THE RECOGNITION AND DIFFERENTIAL FEATURES OF INDIRECT REACTING HYPERBILIRUBINEMIA

Abstract

Not infrequently cases of jaundice are encountered which superficially resemble virus hepatic disease, but which are distinctive from it. This group of patients is comprised of chronic hemolytic anemia, post-hepatitis hyperbilirubinemia and constitutional hepatic dysfunction. The common feature to all of these patients is a waxing and waning elevation of the indirect reacting fraction of the serum bilirubin accompanied usually by an entirely normal liver profile. If such a finding is present, careful study for evidence of hemolysis must be undertaken.
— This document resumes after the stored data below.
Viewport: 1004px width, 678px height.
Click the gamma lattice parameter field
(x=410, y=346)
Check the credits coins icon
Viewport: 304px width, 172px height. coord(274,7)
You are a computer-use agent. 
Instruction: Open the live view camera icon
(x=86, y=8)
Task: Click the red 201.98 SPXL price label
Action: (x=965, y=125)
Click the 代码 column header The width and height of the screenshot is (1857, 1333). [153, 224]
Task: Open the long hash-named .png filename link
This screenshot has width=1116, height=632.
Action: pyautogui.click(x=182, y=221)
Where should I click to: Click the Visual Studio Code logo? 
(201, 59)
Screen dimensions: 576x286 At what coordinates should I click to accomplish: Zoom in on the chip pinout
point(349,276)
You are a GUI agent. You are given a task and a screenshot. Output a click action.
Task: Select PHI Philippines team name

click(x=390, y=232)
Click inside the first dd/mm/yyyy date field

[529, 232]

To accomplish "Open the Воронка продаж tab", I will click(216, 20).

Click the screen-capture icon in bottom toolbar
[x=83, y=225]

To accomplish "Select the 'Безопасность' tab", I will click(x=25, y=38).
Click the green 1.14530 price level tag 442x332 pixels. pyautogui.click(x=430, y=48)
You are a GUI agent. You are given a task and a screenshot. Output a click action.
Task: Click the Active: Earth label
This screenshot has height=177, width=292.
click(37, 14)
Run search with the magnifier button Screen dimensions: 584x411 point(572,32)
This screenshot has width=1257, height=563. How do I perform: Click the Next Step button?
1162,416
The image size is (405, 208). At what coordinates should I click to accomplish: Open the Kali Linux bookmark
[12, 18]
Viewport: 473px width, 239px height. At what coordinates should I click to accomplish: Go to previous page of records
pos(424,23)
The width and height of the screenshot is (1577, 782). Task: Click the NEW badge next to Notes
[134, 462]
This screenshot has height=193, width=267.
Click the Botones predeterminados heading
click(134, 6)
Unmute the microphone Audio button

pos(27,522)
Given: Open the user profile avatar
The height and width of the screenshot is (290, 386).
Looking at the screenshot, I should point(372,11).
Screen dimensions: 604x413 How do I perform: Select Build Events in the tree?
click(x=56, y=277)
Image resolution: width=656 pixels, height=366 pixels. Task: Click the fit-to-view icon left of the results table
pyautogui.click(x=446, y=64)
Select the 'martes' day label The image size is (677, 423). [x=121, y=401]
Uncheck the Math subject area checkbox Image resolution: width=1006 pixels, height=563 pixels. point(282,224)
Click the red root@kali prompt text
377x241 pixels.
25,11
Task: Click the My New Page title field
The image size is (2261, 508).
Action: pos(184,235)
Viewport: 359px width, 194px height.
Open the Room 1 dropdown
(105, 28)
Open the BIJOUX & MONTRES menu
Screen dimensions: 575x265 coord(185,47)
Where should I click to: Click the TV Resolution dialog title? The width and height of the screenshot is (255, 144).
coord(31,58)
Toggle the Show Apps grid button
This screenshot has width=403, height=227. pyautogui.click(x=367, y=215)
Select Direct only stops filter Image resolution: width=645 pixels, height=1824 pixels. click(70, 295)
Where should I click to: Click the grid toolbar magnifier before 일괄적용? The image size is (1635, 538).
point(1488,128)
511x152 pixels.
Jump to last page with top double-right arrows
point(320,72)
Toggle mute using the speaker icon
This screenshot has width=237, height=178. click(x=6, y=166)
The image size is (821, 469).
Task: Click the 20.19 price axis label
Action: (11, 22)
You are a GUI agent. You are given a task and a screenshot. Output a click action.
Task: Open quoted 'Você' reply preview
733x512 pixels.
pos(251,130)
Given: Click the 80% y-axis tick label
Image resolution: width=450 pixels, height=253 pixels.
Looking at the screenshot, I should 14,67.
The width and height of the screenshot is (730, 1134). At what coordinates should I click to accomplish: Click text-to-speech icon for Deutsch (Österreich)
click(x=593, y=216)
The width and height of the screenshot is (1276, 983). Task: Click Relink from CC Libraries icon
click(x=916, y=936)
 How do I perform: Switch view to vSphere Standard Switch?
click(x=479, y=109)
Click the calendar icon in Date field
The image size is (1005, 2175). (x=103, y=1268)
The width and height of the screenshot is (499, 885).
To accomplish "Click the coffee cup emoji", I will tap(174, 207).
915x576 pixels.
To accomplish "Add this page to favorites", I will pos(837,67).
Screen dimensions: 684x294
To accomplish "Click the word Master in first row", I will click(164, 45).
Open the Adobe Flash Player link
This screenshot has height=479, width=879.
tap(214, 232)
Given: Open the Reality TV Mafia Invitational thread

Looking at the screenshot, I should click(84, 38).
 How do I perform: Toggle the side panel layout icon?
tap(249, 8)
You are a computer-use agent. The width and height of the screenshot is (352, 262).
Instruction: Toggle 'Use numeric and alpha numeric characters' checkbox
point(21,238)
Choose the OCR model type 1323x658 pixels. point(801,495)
If a history of hepatitis is elicited, a liver biopsy should be performed to see if evidence of previous hepatitis can be confirmed. In the absence of hemolysis or evidence of hepatitis a diagnosis of constitutional hepatic dysfunction may be made. In any event, a careful family history may be helpful. Six cases are presented in detail illustrating the differential features of this syndrome. If a diagnosis of chronic hemolytic anemia is made, splenectomy may be curative. In the case of constitutional hepatic dysfunction and post-hepatitis hyperbilirubinemia treatment is entirely unwarranted.